The Message Type, Message Digest, and Control Message Authentication Nonce AVPs are of particular significance. The Message Type AVP is used to define the control message type (described in Table 5-1) itself. The Message Digest and Control Message Authentication Nonce AVPs are both used for L2TPv3 message authentication. The Message Digest AVP additionally provides an integrity check over the whole control message. Note that the attribute type values for these two AVPs are yet to be announced at the time of this writing.

L2TPv3 message authentication is described later in this chapter in the section entitled "Control Connection Establishment."

Result Code AVP

The Result Code AVP is functionally in its own category. This AVP is contained in the Call-Disconnect-Notify (CDN) and Stop-Control-Connection-Notification (StopCCN) messages.

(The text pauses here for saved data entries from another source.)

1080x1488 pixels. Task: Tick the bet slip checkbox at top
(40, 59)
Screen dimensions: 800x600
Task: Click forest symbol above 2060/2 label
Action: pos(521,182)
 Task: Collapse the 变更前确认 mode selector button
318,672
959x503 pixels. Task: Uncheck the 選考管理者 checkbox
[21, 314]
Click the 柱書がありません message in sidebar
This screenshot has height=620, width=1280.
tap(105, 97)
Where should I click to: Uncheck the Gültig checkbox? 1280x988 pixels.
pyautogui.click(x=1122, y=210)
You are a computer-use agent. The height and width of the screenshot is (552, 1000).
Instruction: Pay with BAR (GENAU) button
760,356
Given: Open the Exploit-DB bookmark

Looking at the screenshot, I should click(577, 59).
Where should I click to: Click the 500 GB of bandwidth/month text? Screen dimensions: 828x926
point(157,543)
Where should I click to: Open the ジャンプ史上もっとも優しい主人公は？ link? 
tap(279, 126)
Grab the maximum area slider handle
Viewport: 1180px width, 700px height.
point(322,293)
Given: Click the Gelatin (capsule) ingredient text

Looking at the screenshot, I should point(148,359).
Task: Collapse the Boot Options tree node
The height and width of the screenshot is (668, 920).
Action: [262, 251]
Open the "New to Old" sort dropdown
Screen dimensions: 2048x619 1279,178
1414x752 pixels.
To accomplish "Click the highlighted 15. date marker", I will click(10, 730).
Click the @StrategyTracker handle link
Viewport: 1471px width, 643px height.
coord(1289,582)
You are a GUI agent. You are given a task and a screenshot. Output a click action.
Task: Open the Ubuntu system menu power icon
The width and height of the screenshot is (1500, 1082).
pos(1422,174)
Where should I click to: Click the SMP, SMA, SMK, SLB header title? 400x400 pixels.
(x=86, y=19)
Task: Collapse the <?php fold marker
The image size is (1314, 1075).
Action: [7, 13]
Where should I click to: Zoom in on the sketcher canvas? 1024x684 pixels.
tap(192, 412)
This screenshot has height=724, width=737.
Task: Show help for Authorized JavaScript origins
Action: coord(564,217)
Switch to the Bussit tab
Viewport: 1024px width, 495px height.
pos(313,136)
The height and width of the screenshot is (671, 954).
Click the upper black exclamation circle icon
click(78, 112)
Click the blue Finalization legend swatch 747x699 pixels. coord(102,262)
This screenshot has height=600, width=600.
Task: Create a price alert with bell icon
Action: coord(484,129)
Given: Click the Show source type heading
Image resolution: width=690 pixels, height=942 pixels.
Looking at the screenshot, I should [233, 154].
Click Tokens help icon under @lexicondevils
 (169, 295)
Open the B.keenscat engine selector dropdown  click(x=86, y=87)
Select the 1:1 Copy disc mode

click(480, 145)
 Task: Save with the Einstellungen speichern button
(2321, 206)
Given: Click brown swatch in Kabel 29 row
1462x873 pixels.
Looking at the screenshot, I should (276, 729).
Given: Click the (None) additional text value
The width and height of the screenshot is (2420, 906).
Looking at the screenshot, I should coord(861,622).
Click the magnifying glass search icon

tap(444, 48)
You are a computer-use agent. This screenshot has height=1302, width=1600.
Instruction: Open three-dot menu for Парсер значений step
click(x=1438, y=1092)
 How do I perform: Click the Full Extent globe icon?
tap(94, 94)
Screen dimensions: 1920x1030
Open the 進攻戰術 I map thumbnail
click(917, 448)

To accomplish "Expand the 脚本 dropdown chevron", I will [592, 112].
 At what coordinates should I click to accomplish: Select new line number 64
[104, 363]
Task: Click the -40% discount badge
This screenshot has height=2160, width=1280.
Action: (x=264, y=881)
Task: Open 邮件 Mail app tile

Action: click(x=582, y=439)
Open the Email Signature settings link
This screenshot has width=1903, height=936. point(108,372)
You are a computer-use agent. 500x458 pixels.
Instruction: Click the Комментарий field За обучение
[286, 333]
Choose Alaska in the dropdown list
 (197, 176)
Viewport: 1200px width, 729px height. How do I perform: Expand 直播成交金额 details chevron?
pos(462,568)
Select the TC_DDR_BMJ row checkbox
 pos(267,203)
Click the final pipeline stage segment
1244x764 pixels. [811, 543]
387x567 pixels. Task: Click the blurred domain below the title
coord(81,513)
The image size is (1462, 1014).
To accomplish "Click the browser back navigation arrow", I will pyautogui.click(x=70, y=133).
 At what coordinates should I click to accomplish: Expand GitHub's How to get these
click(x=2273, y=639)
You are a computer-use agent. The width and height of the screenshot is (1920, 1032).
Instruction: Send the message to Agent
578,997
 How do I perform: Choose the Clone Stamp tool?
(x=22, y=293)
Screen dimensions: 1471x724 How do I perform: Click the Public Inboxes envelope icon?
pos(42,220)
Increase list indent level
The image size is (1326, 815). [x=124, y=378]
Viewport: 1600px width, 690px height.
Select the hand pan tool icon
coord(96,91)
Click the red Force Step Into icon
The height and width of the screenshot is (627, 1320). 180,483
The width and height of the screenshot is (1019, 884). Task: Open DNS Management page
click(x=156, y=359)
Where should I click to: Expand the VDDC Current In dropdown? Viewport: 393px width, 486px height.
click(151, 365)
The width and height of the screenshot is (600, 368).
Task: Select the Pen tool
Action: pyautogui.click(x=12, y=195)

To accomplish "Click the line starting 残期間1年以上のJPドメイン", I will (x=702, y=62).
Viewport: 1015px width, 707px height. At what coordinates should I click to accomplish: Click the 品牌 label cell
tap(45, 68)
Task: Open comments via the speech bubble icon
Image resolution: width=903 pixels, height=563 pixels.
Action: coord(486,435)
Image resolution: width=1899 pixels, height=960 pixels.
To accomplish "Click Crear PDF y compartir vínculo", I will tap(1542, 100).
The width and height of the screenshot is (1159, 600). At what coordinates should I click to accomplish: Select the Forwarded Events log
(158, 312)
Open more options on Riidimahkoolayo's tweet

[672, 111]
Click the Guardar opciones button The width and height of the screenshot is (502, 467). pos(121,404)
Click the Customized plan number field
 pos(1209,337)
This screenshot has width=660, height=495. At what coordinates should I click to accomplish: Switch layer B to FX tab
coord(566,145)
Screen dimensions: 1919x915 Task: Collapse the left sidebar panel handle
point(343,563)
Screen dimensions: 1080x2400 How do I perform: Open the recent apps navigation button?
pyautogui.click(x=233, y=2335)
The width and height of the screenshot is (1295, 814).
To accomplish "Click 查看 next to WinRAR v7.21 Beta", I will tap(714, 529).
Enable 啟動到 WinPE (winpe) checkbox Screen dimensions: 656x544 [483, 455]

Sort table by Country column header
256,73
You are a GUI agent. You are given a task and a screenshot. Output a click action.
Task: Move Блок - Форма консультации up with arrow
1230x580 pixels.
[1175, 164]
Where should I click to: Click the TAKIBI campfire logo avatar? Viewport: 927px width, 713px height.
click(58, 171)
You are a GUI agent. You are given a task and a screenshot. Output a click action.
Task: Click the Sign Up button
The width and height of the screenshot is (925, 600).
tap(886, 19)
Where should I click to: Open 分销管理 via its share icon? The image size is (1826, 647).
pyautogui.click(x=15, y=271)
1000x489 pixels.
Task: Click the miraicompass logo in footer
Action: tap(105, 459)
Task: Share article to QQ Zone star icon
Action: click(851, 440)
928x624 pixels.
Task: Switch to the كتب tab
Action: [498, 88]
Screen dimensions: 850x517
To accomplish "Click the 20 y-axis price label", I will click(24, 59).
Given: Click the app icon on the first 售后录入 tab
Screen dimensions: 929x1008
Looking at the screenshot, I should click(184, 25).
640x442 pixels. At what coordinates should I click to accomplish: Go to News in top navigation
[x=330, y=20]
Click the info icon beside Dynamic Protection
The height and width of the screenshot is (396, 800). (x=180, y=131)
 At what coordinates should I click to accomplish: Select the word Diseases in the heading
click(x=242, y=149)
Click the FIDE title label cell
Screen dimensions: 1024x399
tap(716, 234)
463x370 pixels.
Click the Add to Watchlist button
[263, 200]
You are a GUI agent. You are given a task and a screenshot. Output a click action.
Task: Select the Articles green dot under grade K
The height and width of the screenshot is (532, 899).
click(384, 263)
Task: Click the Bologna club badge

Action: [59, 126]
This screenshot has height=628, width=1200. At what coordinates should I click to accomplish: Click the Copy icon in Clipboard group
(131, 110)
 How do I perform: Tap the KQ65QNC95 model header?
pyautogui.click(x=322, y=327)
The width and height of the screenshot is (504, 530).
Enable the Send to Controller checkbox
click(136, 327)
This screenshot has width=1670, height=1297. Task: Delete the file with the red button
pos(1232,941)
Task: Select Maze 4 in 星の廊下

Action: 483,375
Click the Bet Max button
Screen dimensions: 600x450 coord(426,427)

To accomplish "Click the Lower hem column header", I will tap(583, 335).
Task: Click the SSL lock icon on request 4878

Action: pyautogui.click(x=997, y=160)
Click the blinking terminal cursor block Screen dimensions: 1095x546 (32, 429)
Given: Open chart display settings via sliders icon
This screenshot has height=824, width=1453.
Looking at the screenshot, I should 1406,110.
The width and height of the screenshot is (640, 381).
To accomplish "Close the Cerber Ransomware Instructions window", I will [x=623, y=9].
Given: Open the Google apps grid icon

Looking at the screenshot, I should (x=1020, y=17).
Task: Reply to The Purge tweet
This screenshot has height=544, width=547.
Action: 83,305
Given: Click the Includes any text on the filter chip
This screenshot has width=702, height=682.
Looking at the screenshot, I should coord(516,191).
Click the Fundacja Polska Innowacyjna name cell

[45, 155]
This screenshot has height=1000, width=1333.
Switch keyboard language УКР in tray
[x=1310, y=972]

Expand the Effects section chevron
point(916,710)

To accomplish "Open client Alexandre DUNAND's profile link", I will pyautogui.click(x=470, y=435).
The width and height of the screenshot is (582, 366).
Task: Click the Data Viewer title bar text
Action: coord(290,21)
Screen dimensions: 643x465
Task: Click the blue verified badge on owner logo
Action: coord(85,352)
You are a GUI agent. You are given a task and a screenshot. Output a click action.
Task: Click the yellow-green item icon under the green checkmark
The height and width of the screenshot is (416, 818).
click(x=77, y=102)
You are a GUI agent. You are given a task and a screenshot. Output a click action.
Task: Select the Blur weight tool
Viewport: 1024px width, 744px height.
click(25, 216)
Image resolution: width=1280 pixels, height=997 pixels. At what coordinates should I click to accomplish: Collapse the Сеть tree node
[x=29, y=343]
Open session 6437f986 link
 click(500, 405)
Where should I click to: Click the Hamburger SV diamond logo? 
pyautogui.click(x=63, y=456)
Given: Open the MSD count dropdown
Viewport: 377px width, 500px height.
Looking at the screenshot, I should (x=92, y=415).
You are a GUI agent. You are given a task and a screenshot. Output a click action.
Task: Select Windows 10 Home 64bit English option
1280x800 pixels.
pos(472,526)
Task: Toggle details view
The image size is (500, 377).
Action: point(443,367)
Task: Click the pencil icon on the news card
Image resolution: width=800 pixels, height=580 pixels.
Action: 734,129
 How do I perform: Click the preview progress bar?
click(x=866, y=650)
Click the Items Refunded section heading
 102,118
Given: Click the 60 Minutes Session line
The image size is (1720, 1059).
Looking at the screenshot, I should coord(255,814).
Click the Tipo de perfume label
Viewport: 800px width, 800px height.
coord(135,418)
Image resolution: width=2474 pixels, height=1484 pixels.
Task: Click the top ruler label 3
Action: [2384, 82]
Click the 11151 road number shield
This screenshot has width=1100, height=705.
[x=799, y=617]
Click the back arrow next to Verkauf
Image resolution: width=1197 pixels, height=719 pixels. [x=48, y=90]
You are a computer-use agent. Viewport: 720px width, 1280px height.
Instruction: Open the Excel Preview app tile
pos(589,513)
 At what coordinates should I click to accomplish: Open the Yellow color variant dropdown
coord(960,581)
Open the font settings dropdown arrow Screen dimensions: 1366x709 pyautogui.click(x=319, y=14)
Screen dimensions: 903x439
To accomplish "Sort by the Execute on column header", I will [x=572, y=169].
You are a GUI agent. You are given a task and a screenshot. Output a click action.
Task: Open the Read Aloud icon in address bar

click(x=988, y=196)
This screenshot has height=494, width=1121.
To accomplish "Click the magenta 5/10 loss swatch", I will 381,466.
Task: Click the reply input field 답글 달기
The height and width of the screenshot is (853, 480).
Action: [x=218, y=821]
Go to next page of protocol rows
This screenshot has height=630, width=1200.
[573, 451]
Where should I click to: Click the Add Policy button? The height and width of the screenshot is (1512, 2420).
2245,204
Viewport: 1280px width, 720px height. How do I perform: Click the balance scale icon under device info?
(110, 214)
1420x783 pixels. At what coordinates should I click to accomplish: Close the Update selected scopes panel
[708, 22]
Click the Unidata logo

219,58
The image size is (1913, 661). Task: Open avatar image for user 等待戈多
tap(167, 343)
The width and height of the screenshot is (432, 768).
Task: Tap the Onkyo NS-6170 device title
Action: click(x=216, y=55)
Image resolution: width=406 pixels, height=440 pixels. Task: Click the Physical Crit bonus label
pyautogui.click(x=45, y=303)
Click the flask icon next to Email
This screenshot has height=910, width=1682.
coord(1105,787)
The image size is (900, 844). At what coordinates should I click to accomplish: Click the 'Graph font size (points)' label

It is used to describe the reason for session or control channel teardown.

The Result Code AVP contains the result code itself, together with an optional Error Code and Error Message. These collectively describe the reason for session or control connection teardown.

Table 5-3 describes the Result Code AVP.

Table 5-3. Result Code AVP

Attribute Type	Attribute Name	Description	Present In
1	Result Code	Indicates the reason for session or control channel teardown	CDN, StopCCN

When included with a StopCCN message, the result code values are as shown in Table 5-4.

Table 5-4. Result Code Values (StopCCN)

Result Code	Description
0	(reserved)
1	General request to clear control connection
2	General error (Error code indicates problemsee Table 5-6)
3	Control connection already exists
4	Requestor is not authorized to establish control channel
5	Protocol version of peer is not supported
6	LCCE is being shut down
7	Finite state machine error or timeout

When included with a CDN message, the result code values are as shown in Table 5-5.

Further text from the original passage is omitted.